Active faults may force Tsuruga atomic plant to be ‘disqualified’ (Mainichi/Kyodo News, April 25, 2012):

TSURUGA (Kyodo) — The Tsuruga nuclear plant of Japan Atomic Power Co. in Fukui Prefecture could be “disqualified” as a fault running under it and soft earth layers may have moved together in the distant past, nuclear power regulatory agency officials said Tuesday.

It is unusual for government officials to point out the possibility that a nuclear power plant is faced with such a fundamental problem. The state does not allow a reactor building or other key nuclear facilities on an active fault or a fault that could move along with it.

If the risk that it could move along with an active fault is confirmed, the two-reactor Tsuruga plant could be decommissioned.

The Nuclear and Industrial Safety Agency under the Ministry of Economy, Trade and Industry has decided to call for Japan Atomic Power to immediately conduct an investigation, saying it cannot judge the plant’s safety until the result of the new investigation is known.

The decision follows a report by a team of 10 agency officials and members of its expert panel who examined faults running under the plant’s premises, including one fault stretching 35 kilometers called Urazoko. Also under the premises are around 160 soft fractured zones.

“It is highly likely that the fractured zones moved in a new period given features of the strata,” said one expert. “They may have moved along with movements of the Urazoko Fault.”

The fault is believed to have moved sometime in a period not more than 4,500 years ago.

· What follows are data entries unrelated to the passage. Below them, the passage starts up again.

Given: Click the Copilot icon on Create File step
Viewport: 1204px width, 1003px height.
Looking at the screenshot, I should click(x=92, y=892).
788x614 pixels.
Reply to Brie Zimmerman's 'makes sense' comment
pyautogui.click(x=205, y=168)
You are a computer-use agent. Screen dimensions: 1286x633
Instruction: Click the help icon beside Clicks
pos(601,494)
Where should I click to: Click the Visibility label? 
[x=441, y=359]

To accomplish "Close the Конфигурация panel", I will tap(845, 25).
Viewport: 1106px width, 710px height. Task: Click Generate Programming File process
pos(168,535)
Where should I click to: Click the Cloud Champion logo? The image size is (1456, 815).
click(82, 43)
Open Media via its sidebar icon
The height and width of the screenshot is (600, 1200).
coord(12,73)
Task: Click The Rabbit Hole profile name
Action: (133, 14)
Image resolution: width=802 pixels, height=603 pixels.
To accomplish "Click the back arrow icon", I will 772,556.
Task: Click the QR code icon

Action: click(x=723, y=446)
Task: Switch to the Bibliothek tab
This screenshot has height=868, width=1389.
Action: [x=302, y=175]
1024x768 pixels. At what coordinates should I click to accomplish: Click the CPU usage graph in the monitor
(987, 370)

The layers are “typical” fractured zones created by movements of active faults, said Yuichi Sugiyama, a senior researcher at the National Institute of Advanced Industrial Science and Technology affiliated with the agency.

Researchers on active faults have long pointed out the danger the fractured zones and the Urazoko Fault could pose but Japan Atomic Power said when it applied for building two more reactors in 2004 that Urazoko is not an active fault.

Urazoko was confirmed an active after Takashi Nakata, professor emeritus at Hiroshima University, and others pointed out in 2008 errors in Japan Atomic Power’s research.